Household appliances and other debris picked by tsunami waves and carried off to open seas during the massive quake that hit northeast Japan on March last year could soon reach U.S. territories this year and next year.

The U.S. National Oceanic and Atmospheric Administration (NOAA) reported on Tuesday that refrigerators and television sets swept away by giant tsunami waves from Japan could appear near Hawaii by winter this year.

Other debris could also hit the shorelines of American West Coast by 2013, NOAA officials said, with the agency identifying Alaska, Oregon and Washington as the likely destinations of the wrecked materials, reminding the world of the devastation that Japan had endured when the magnitude-9 earthquake struck the nation.

The Japanese government had estimated that more than 15,000 people were killed with scores listed as missing when the tsunami waves triggered by the epic quake reached the country's northeast coastlines and inundated many communities a few kilometres far into inland.

Ruth Yender of NOAA told the Associated Press that monitoring teams have been formed to look for the debris in Midway and other atolls dotting the Pacific Ocean.
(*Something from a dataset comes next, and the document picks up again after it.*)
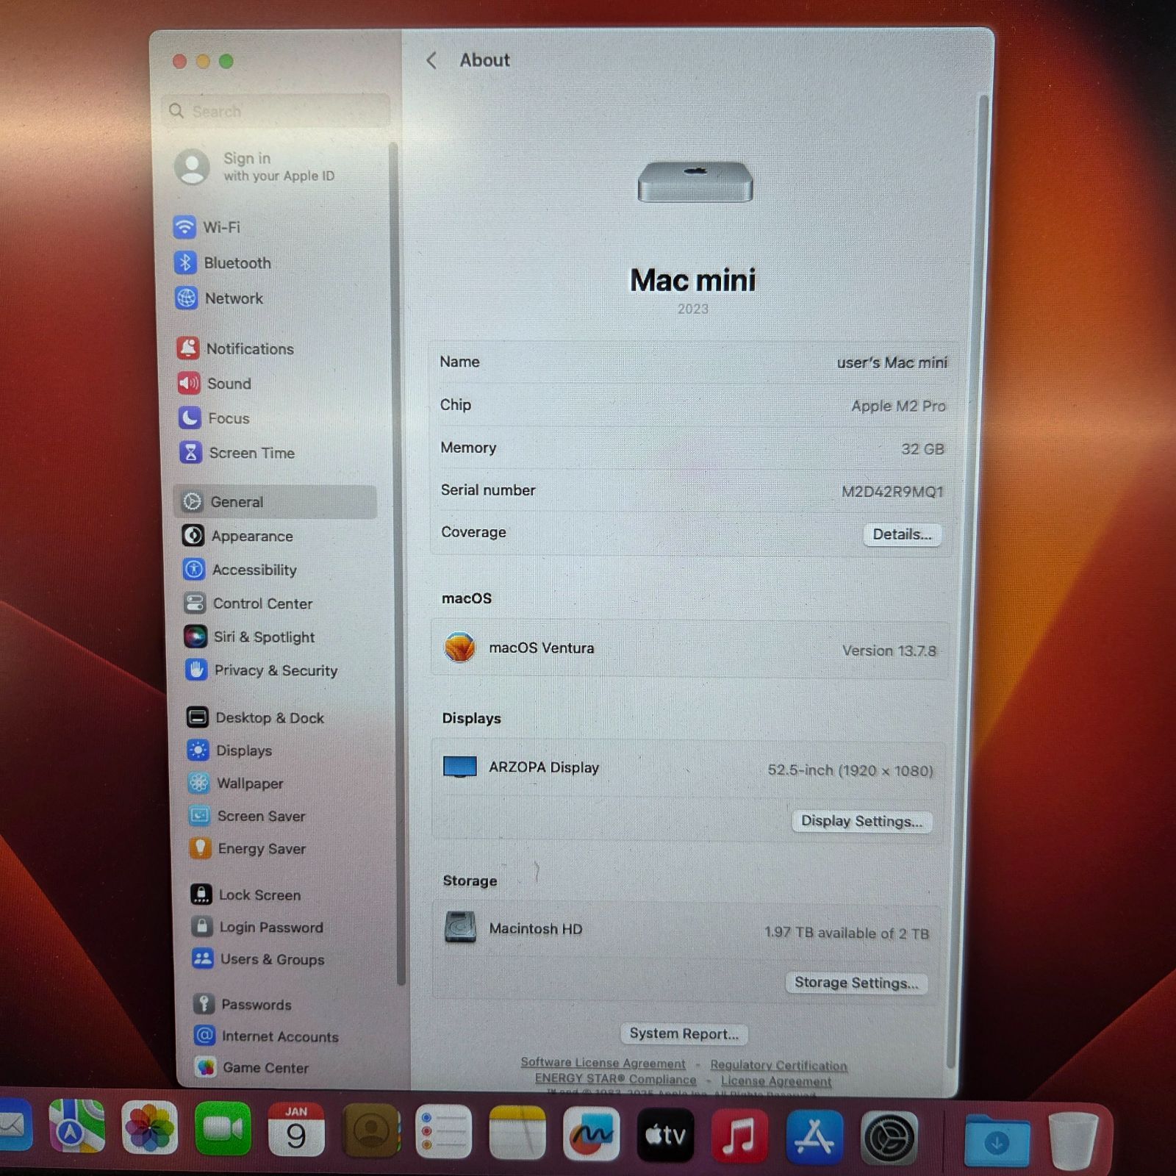The width and height of the screenshot is (1176, 1176).
Task: Open Network settings
Action: pyautogui.click(x=234, y=298)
Environmentalists have largely ruled out that the debris were contaminated by radiation but added that they pose some form of danger to marine creatures, specifically to monk seals that thrive in Hawaii.

According to Nicholas Mallos of the Ocean Conservancy, many of the debris were supposed to have been peeled off from a number of fishing villages in Japan, meaning fishing gears could damage coral reefs or trap and hurt marine animals the moment they wash ashore.
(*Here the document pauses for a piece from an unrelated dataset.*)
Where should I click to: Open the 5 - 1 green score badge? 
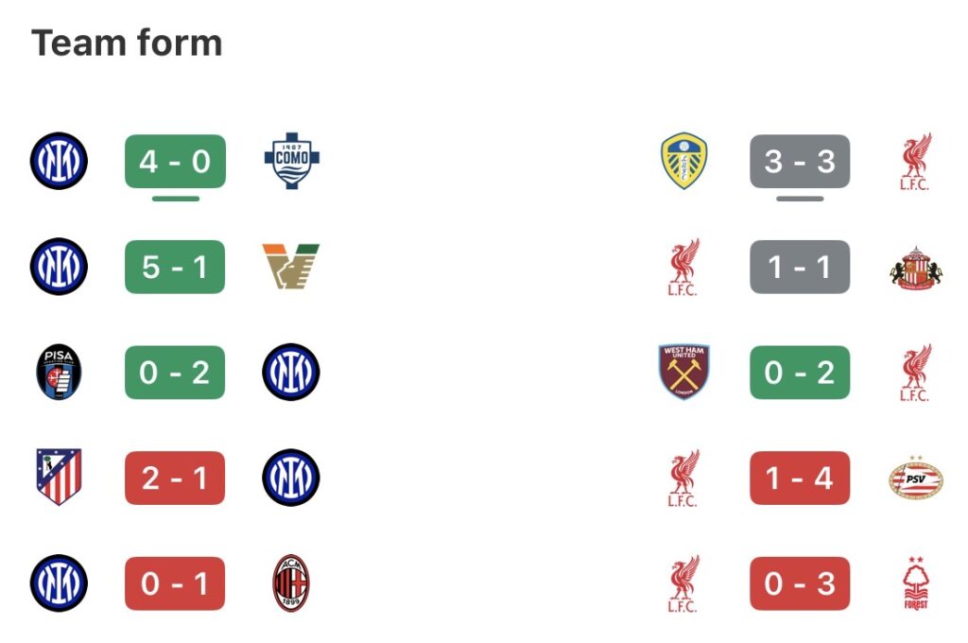[x=175, y=267]
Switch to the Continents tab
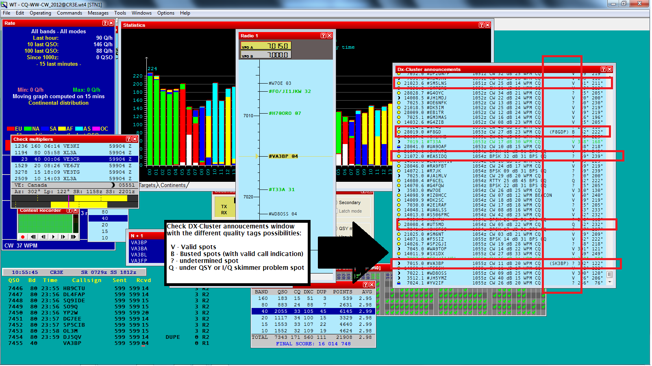Viewport: 652px width, 366px height. pyautogui.click(x=173, y=185)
Experts said much of the estimated two million tonnes of debris carried off by the tsunami waves to the open seas may have either been dispersed or sunk months after the initial mass of garbage that they created in the immediate aftermath of the quake.

"But the major question is how much of that material has sank since last year, and how much of that remains afloat or still in the water column," Mallos told AP.
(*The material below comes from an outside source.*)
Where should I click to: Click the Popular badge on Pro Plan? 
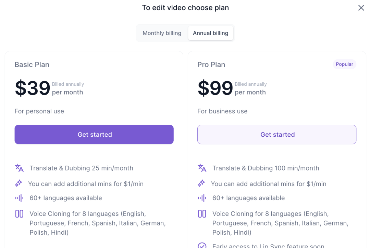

Last year, a Russian ship reported of debris sightings near west of Hawaii but ocean current experts suggested that by this time the chunks of garbage floating since the March disaster probably drifted apart, with only a fraction of them reaching the North American coastlines.

NOAA officials told AP that some 25 million tonnes of garbage were created by the Japan quake and only five percent of that would be able to reach shorelines as far as that of Canada.

Majority of the garbage would have been sucked down by ocean current and sunk near the east coast of Japan, with some littered along the way, experts said.